Roger Federer at the top of his game
By Michelle Kaufman
Age has not slowed down Roger Federer. The Swiss star is still one of the best and happy to be a global ambassador for tennis.
Roger Federer of Switzerland celebrates his win over John Isner during the final of the BNP Paribas Open at the Indian Wells Tennis Garden on March 18, 2012 in Indian Wells, California.
The press conference was over and Roger Federer, in an elegant sweater and jeans, settled into a black leather sofa for yet another interview. Gillette publicists in corporate-logo shirts scurried about and presented their poster boy with a pair of Brazilian soccer jerseys autographed by Neymar and Lucas.
Federer, a passionate soccer fan, had just announced he would be traveling to Brazil for the first time in December to play exhibition matches as part of a Gillette-sponsored tour that will stop in Colombia, and possibly Argentina.
He also answered questions about his opening Sony Ericsson Open match Saturday against American teen Ryan Harrison, his title at Indian Wells, Calif., last week, and his 39-2 record since the U.S. Open.
“I have played some of my best tennis since I turned 30 last August,” he said. “I’m happy to see that. I expected it was possible, but I’m happy to prove it to myself and some people, to prove to my fans that, they’re right — that I’m still a great player.”
As usual, Federer handled every question Thursday with the same confidence and agility he exhibits on the court. He leaned forward toward the microphone, looked every reporter in the eye, and responded to even the most off-beat inquiries.
That media savvy is one reason that — although he hasn’t won a major since the 2010 Australian Open, and is No. 3 in the rankings behind Novak Djokovic and Rafael Nadal — Federer remains the sport’s most recognized global ambassador.
Last year, he was No.4 on Forbes’ list of the world’s highest-paid athletes at $47 million. He trailed only Tiger Woods ($75 million), Kobe Bryant ($53 million) and LeBron James ($48 million). The clean-shaven Swiss’ endorsement portfolio includes Rolex, Mercedes Benz, Lindt chocolate, Nike, Credit Suisse and Gillette.
He embraces his role as traveling billboard and is eager to get to South America, a place he has been only once, when he played a tournament in Venezuela as a teen.

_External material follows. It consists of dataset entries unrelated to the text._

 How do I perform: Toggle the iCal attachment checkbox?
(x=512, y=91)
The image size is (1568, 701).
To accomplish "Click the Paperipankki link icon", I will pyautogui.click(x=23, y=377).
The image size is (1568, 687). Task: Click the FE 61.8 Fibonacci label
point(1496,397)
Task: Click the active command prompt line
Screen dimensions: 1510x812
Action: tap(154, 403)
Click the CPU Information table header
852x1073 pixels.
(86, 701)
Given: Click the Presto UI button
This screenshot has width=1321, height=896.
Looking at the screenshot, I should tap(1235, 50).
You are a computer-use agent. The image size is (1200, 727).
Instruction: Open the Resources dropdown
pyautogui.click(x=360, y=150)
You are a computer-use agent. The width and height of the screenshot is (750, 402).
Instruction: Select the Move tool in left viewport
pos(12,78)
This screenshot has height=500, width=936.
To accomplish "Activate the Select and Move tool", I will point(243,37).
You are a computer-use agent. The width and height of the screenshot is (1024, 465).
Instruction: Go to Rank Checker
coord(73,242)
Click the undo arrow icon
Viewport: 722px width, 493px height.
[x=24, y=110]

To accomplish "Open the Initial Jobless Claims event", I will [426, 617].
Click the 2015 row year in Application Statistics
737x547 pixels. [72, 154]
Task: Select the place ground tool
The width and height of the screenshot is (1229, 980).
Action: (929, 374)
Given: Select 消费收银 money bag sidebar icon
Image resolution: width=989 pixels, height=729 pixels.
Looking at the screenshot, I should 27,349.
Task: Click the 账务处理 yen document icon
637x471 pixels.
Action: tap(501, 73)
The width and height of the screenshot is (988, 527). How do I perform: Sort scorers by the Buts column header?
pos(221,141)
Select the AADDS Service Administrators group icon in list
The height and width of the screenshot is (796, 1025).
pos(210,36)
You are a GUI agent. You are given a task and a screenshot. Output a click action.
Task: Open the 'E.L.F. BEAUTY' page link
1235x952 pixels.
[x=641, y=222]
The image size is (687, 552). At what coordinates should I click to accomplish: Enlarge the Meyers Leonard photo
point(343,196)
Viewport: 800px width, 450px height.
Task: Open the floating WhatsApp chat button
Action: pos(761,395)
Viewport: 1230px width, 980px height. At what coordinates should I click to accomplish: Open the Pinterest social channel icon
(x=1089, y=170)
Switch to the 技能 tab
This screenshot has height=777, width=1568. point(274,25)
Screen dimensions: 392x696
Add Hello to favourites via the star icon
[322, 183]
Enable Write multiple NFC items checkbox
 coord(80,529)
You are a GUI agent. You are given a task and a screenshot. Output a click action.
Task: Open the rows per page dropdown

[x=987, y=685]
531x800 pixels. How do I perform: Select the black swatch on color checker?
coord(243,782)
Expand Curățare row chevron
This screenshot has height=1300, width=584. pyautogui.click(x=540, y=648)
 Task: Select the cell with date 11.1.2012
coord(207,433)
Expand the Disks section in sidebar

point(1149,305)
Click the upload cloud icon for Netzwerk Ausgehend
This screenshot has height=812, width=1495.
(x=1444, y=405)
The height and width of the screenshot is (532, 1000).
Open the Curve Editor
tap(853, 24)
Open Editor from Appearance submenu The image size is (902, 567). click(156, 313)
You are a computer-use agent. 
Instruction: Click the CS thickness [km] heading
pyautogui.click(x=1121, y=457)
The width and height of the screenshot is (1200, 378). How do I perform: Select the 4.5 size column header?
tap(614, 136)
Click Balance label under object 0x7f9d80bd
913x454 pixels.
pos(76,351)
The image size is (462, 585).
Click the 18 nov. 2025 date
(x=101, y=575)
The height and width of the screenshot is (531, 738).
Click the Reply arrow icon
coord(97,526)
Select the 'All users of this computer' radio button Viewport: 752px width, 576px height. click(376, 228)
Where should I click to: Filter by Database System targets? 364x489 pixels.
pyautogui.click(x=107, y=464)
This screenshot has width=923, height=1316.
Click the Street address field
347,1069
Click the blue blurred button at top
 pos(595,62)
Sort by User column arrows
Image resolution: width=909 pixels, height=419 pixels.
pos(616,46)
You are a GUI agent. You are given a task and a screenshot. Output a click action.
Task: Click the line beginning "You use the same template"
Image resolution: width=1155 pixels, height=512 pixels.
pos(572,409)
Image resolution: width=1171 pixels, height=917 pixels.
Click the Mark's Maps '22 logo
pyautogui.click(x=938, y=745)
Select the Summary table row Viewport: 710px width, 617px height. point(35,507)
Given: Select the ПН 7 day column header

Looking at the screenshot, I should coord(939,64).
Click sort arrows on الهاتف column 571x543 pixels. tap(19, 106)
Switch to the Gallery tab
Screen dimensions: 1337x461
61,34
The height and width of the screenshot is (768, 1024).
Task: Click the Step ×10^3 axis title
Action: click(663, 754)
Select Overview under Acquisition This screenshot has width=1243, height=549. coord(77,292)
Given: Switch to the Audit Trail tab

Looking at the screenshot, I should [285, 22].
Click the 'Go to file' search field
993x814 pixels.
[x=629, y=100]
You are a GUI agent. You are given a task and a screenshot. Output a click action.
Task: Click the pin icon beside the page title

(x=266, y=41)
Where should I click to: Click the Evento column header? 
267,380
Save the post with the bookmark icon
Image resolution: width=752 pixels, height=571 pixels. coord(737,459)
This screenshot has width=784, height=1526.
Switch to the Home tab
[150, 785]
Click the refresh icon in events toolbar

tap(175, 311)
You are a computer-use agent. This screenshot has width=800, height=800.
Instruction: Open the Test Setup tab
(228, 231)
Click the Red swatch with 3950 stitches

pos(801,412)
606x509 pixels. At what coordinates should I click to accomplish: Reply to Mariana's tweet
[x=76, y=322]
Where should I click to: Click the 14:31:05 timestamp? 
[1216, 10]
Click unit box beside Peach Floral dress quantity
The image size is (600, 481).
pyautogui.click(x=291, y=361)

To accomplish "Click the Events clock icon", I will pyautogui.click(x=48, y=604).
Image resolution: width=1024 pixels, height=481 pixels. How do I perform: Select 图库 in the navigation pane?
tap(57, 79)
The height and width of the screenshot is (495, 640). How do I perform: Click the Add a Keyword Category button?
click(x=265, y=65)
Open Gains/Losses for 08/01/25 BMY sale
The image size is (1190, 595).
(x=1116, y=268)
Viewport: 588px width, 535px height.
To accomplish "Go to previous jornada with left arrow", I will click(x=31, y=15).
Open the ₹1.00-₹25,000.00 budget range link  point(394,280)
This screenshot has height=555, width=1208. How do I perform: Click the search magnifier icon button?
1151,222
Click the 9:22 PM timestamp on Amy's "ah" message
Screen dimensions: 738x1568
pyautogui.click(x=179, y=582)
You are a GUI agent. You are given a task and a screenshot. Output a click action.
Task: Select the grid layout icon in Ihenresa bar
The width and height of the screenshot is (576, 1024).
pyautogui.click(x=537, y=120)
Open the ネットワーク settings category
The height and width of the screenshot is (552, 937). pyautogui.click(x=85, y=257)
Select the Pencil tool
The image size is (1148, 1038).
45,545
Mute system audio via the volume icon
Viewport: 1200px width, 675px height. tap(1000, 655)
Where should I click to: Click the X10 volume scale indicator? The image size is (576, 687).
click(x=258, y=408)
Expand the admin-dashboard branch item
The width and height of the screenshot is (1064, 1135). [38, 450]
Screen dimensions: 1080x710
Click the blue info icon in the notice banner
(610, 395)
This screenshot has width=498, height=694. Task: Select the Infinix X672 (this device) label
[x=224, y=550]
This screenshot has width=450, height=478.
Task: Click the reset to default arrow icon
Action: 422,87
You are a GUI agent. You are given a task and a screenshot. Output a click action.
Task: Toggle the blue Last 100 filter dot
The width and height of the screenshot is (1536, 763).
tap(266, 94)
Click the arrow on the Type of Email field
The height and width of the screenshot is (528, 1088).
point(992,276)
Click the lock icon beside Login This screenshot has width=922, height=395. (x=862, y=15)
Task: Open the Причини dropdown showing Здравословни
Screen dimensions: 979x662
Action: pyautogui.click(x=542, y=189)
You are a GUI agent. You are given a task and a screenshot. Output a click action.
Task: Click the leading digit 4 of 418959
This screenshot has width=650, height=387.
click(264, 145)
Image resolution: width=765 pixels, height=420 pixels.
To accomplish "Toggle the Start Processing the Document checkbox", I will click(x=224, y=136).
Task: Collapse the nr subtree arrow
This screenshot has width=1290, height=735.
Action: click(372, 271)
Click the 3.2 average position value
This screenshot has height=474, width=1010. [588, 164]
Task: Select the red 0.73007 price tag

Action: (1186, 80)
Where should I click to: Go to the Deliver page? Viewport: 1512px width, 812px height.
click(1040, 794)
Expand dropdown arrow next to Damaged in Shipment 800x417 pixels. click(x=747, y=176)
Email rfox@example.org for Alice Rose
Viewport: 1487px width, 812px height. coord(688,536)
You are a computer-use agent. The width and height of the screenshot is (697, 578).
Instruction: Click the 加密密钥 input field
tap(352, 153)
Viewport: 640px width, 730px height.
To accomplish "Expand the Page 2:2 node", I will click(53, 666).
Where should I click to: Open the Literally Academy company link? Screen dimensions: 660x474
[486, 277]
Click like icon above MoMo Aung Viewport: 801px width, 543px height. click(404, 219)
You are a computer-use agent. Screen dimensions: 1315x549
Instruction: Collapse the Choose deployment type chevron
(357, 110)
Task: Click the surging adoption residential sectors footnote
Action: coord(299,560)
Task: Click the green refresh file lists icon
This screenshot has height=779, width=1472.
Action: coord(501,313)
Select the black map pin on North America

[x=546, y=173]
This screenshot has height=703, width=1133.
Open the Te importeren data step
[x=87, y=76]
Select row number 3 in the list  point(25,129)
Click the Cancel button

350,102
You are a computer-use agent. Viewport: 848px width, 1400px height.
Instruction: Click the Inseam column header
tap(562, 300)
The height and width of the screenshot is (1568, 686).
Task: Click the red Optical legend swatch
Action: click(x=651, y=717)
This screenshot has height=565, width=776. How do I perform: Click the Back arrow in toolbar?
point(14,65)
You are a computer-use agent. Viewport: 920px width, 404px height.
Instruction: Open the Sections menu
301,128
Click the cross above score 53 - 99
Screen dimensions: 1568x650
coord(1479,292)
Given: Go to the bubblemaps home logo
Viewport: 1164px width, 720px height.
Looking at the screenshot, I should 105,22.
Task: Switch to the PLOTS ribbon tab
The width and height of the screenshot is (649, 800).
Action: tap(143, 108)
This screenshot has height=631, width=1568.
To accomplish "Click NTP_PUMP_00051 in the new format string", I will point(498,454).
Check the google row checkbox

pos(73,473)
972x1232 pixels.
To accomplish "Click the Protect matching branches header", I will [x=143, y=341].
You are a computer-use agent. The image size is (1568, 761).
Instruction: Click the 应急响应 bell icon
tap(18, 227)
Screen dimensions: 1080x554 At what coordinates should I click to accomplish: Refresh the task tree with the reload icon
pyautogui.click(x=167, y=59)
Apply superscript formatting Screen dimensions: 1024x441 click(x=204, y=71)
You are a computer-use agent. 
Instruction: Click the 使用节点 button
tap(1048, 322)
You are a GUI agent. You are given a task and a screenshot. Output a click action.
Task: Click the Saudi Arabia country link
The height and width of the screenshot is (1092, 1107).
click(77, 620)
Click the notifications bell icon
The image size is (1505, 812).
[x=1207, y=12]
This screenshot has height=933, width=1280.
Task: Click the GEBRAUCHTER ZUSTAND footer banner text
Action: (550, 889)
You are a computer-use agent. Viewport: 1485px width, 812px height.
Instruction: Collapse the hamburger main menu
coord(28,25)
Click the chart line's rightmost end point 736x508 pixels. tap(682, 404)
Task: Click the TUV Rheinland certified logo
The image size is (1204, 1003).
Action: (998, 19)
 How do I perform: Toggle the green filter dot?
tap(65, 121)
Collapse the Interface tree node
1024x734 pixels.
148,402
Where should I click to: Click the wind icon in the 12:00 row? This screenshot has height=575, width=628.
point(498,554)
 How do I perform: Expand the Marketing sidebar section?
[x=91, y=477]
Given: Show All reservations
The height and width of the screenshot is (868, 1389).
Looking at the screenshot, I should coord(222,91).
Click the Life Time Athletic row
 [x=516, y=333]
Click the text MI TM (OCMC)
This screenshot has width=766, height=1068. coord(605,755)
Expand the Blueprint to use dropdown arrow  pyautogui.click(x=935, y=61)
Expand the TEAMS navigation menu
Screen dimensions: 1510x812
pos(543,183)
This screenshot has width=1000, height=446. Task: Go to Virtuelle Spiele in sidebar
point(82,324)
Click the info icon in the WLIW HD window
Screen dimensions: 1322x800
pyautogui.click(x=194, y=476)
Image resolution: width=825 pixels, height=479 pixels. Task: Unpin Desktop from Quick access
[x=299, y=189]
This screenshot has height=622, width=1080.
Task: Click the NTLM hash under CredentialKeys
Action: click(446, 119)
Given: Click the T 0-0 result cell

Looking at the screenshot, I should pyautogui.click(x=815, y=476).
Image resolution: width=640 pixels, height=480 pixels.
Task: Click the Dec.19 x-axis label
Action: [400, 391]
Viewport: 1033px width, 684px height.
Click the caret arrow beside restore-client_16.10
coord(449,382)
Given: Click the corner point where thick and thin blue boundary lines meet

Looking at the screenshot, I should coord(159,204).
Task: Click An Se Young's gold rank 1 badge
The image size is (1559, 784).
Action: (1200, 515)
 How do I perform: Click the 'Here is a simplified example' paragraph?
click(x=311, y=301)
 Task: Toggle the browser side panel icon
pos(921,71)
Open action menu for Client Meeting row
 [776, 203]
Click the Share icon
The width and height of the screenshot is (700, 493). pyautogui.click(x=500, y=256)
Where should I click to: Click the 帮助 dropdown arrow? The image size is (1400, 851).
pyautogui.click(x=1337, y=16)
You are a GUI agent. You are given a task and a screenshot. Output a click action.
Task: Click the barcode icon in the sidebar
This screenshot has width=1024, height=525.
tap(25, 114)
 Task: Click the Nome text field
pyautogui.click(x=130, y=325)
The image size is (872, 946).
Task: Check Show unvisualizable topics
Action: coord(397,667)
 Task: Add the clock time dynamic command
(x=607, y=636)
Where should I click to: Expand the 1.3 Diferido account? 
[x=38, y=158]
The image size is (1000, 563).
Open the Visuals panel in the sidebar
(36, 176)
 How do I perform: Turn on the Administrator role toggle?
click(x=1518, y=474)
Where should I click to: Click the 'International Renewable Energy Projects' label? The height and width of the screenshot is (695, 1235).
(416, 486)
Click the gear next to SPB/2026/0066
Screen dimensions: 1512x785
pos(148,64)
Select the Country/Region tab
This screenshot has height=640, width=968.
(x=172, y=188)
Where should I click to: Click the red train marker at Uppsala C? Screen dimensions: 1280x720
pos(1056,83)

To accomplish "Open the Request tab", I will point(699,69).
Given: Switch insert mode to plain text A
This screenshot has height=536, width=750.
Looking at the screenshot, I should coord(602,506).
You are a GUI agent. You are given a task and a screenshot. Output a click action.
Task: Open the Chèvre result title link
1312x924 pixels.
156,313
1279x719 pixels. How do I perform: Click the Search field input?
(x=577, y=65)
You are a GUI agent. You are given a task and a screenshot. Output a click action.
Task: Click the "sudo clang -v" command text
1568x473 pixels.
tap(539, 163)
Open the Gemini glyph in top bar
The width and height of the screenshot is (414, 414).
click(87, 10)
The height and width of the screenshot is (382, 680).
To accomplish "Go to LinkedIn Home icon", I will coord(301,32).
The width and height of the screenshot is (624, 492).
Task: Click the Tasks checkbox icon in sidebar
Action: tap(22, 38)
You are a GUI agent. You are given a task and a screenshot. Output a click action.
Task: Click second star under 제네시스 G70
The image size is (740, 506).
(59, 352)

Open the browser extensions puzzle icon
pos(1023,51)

“I think it is healthy for tennis to do global tours because I can help develop the sport and inspire athletes in other parts of the world,” Federer told the Herald in an informal chat after the press conference.
“The Asian tour I did with Pete Sampras was very special and personal, and I said, ‘I’m going to go to South America sooner or later before I retire.’
“It’s really exciting. I have so many fans from South America. When I walk into a stadium, South American fans yell out what country they’re from. They are the only continent that does that. They are so proud, and I think it’s really nice.”
With the international fame comes lack of privacy, something Federer accepts as “part of the deal.” Earlier this week, he took his twin toddler daughters to a Key Biscayne playground and was immediately surrounded by moms and nannies with cell phone cameras.
“At Indian Wells we rented a house, so we had more privacy, but here it is more public,” Federer said. “Every city is different. Some places people recognize you but leave you alone. Here, for some reason, I get recognized more than other places and everyone likes to say hello. I am used to it, but we want to protect my daughters as much as possible. It’s hard.”
Federer said he recently met the daughter of a famous former Dutch soccer player and asked her how she handled her father’s fame.
“She told me she never knew any different, so I guess that’s how it will be for my daughters,” he said.
Last year, as he approached his 30th birthday, Federer was bombarded with questions about how his game was slipping, whether family life had sapped him of intensity, and whether he could keep up with Djokovic and Nadal. Federer felt the skeptics were being unfair.
“People were acting like I was playing so badly last year, but I never felt that way,” he said. “I felt I was playing very well. More than one guy can be playing well at the same time, but people only give credit to the one who wins the titles.
“And what Novak did, that incredible season, made it hard for others to win very often. I played well at the French [snapped Djokovic’s 43-match win streak in the semi before losing to Nadal in final], and also at Wimbledon, but [Jo Wilfried] Tsonga also played well and it was so close with Novak in the U.S. Open semifinal,” where Federer lost two match points in the fifth set.
That said, Federer did concede “something was missing” at those key moments. He took six weeks off after the U.S. Open and went on a two-week family vacation in the Maldives to clear his mind.
He said during the hiatus, he “tweaked some things mentally, little things that are hard to explain,” he said. “There was nothing really wrong with me. I just had to make some minor adjustments in my mind.”
In other words, watch out Novak and Rafa.